TEKST DO PRZECZYTANIA -
------------------------------------------------------------
Sztucznie inteligentna Erica zagra w hollywoodzkiej produkcji. Maszyna dostała angaż w filmie science fiction. Wcieli się w główną rolę

Nowy film producentów takich obrazów, jak „Aż do kości” czy nominowanego do Oscara filmu „Twój Vincent” ma kosztować 70 milionów dolarów. Będzie opowiadał o tytułowej „b”, kobiecie odpornej na wszystko, również na koronawirusa. Główną rolę zagra Erica, robot z Japonii.

Do tej pory w wielkich produkcjach to ludzcy aktorzy wcielali się w role humanoidalnych maszyn. W „Gwiezdnych wojnach” C-3PO grany był przez Anthony’ego Danielsa, a w „Łowcy androidów” w rolach replikantów obsadzano gwiazdy kina (Rutger Hauer, a może i sam Harrison Ford…).
------------------------------------------------------------
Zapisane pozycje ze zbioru
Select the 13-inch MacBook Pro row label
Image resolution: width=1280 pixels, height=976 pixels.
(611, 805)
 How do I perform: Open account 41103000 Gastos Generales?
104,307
------------------------------------------------------------
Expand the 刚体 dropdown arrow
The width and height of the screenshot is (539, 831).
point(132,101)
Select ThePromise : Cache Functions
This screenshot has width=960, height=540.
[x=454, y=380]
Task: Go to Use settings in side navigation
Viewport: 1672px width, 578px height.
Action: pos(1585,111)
------------------------------------------------------------
POLECENIA -
A. Ile według tekstu o robocie Erice ma kosztować nowy film?
B. Napisz dalszą część tekstu o robocie Erice, zaczynając od miejsca po jego ostatnim zdaniu.

ODPOWIEDZI PO KOLEI -
A. 70 milionów dolarów.

B.
W zeszłym roku Aleksandra Przegalińska z Akademii Koźmińskiego, badaczka m.in. relacji ludzi z robotami, mówiła w rozmowie z nami: „Film ‘Ona’ zostawił w nas wszystkich ślad. To świetny film, ale opowiada o bocie, który nie istnieje, a którego uczłowiecza głos Scarlett Johansson. Dopóki w filmach o robotach będą występować ludzie udający roboty, to ja w głębokie relacje człowieka z maszyną po prostu nie uwierzę. Porozmawiamy, gdy robot zagra robota”.

Upłynęło niewiele czasu, a roboty „wchodzą na plan” z ludźmi i grają jak człowiek (nie mówimy tu o robotycznej menażerii – taki ANYmal na przykład już w 2018 roku wystąpił obok Davida Duchovny’ego i Gilian Anderson w serialu „Z Archiwum X”).

Adres filmu na Youtube: https://www.youtube.com/watch?v=TyJ-xLj9SEE&feature=emb_logo

Tak prezentowała się Erica w 2018 roku.
Źródło: Inventions World / YouTube

Erica w realnym świecie jest dzieckiem znanego naukowca Hiroshiego Ishiguro, który ze swoim zespołem z Uniwersytetu w Osace pracuje nad najbardziej zaawansowanymi robotami humanoidalnymi. Maszyna stworzona w 2015 roku, od tamtego czasu wciąż ulepszana, napędzana jest technologiami sztucznej inteligencji. W niczym nie ustępuje innej robotycznej kobiecie – Sophii, ambasadorce ONZ stworzonej przez Hansen Robotics.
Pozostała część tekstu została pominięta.